Politics and the Post-Vietnam War Film

In the Times, A.O. Scott reflects on two recent Gulf War dramas, the Sam Mendes film, Jarhead, and the recently-cancelled Steven Bochco TV series, Over There. In both cases, Scott faults the filmmakers for assuming a position of political neutrality, arguing that the films would be stronger if the filmmakers were more willing to take a position on our involvement in the war. While I'd certainly welcome war films that were more explicitly opposed to the war in Iraq, I'm also interested in the degree to which these films are ambivalent not only about this particular war but also about the spectacle of war in general.
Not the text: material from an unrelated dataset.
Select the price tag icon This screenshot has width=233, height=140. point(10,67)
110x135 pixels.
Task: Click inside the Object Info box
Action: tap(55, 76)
Scott asserts that Jarhead, based on Anthony Swofford's powerful memoir of his service in the 1991 Gulf War, leans slightly towards the anti-war camp (I haven't seen the film yet, so I can't make that call) while Bochco's series seems more supportive of the war, which is probably a fair interpretation, but I'm particularly interested in Scott's description of the scene of the Marines watching war films, including, of course, Apocalypse Now, while waiting for the war to start (this scene also occurs in the book). Scott writes:

We see them watching "Apocalypse Now," singing along with the "Ride of the Valkyries" and whooping it up as helicopters race into battle over Vietnam. "There is talk that many Vietnam films are antiwar," Mr. Swofford writes, adding that for members of the military there is no such thing as an antiwar movie. "Filmic images of death and carnage are pornography for the military man," who sees only his own courage and power in the violent action, he says.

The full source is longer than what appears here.